### [Problem]
Print the following lines verbatim, keeping every character and the line order unchanged.

### [Dataset content]
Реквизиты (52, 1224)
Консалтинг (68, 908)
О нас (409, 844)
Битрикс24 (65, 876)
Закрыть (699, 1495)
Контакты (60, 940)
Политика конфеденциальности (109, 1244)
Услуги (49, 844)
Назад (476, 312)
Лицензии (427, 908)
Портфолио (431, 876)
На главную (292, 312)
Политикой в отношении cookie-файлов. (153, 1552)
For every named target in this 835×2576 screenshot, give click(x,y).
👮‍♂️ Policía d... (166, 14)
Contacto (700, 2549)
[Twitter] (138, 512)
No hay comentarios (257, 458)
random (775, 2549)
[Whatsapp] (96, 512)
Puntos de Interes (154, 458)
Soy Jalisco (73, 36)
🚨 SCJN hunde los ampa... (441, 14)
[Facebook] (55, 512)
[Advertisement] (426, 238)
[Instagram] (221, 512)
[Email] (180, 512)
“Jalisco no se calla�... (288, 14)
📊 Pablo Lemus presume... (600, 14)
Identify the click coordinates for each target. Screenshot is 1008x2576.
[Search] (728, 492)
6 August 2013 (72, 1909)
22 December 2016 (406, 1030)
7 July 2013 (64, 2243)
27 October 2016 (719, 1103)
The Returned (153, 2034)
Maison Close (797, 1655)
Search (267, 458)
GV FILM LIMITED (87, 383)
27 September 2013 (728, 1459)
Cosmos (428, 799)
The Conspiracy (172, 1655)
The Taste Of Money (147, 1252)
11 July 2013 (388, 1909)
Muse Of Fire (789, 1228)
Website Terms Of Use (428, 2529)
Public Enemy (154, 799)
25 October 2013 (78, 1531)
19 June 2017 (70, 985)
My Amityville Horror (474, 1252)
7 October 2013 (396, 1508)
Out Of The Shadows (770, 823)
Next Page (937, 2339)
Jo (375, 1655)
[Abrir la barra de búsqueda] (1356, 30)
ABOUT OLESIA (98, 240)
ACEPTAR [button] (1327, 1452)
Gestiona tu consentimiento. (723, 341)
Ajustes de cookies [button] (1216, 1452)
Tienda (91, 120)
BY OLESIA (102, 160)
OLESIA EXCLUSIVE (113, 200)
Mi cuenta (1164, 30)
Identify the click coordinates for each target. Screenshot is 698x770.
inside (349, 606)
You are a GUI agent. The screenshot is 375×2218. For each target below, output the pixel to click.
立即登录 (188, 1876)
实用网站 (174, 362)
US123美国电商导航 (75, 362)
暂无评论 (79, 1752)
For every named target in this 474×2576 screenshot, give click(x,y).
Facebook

### [Answer to the problem]
Реквизиты (52, 1224)
Консалтинг (68, 908)
О нас (409, 844)
Битрикс24 (65, 876)
Закрыть (699, 1495)
Контакты (60, 940)
Политика конфеденциальности (109, 1244)
Услуги (49, 844)
Назад (476, 312)
Лицензии (427, 908)
Портфолио (431, 876)
На главную (292, 312)
Политикой в отношении cookie-файлов. (153, 1552)
For every named target in this 835×2576 screenshot, give click(x,y).
👮‍♂️ Policía d... (166, 14)
Contacto (700, 2549)
[Twitter] (138, 512)
No hay comentarios (257, 458)
random (775, 2549)
[Whatsapp] (96, 512)
Puntos de Interes (154, 458)
Soy Jalisco (73, 36)
🚨 SCJN hunde los ampa... (441, 14)
[Facebook] (55, 512)
[Advertisement] (426, 238)
[Instagram] (221, 512)
[Email] (180, 512)
“Jalisco no se calla�... (288, 14)
📊 Pablo Lemus presume... (600, 14)
Identify the click coordinates for each target. Screenshot is 1008x2576.
[Search] (728, 492)
6 August 2013 (72, 1909)
22 December 2016 (406, 1030)
7 July 2013 (64, 2243)
27 October 2016 (719, 1103)
The Returned (153, 2034)
Maison Close (797, 1655)
Search (267, 458)
GV FILM LIMITED (87, 383)
27 September 2013 (728, 1459)
Cosmos (428, 799)
The Conspiracy (172, 1655)
The Taste Of Money (147, 1252)
11 July 2013 (388, 1909)
Muse Of Fire (789, 1228)
Website Terms Of Use (428, 2529)
Public Enemy (154, 799)
25 October 2013 (78, 1531)
19 June 2017 (70, 985)
My Amityville Horror (474, 1252)
7 October 2013 (396, 1508)
Out Of The Shadows (770, 823)
Next Page (937, 2339)
Jo (375, 1655)
[Abrir la barra de búsqueda] (1356, 30)
ABOUT OLESIA (98, 240)
ACEPTAR [button] (1327, 1452)
Gestiona tu consentimiento. (723, 341)
Ajustes de cookies [button] (1216, 1452)
Tienda (91, 120)
BY OLESIA (102, 160)
OLESIA EXCLUSIVE (113, 200)
Mi cuenta (1164, 30)
Identify the click coordinates for each target. Screenshot is 698x770.
inside (349, 606)
You are a GUI agent. The screenshot is 375×2218. For each target below, output the pixel to click.
立即登录 (188, 1876)
实用网站 (174, 362)
US123美国电商导航 (75, 362)
暂无评论 (79, 1752)
For every named target in this 474×2576 screenshot, give click(x,y).
Facebook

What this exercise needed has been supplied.